* _문제 요구사항_
아래 데이터의 첫 줄부터 "click(234, 162)"가 들어 있는 줄까지 한 글자도 바꾸지 말고 그대로 인용하세요. 처음과 마지막 줄도 포함합니다.

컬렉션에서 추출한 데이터
======

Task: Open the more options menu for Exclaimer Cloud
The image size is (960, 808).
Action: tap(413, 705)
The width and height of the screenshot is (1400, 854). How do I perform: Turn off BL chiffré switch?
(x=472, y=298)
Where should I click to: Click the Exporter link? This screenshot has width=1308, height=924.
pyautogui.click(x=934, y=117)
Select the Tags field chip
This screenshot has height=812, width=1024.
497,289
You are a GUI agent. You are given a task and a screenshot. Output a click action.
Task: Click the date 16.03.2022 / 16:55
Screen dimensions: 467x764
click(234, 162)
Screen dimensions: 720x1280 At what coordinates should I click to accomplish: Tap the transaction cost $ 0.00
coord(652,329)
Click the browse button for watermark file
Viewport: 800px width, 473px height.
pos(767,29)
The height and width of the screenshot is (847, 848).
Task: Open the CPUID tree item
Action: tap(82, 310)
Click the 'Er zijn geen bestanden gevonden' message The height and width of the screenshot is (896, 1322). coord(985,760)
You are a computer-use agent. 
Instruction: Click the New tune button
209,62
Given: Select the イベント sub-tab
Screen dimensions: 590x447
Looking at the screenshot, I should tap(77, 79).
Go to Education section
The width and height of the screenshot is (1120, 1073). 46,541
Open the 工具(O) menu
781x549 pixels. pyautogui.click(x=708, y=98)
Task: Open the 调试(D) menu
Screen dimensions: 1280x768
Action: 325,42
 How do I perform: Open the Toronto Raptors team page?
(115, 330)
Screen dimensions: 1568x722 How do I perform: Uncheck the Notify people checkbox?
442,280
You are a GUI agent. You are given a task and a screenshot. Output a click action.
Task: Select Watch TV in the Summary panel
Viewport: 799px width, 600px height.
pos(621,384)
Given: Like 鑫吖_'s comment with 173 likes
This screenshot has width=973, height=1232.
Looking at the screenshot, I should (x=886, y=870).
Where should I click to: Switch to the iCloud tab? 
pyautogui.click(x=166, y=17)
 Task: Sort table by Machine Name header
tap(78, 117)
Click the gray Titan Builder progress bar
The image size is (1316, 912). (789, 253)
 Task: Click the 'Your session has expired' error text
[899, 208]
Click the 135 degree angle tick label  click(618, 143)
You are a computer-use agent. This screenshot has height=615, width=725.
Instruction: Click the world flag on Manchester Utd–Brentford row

======

* _작업 결과_
Task: Open the more options menu for Exclaimer Cloud
The image size is (960, 808).
Action: tap(413, 705)
The width and height of the screenshot is (1400, 854). How do I perform: Turn off BL chiffré switch?
(x=472, y=298)
Where should I click to: Click the Exporter link? This screenshot has width=1308, height=924.
pyautogui.click(x=934, y=117)
Select the Tags field chip
This screenshot has height=812, width=1024.
497,289
You are a GUI agent. You are given a task and a screenshot. Output a click action.
Task: Click the date 16.03.2022 / 16:55
Screen dimensions: 467x764
click(234, 162)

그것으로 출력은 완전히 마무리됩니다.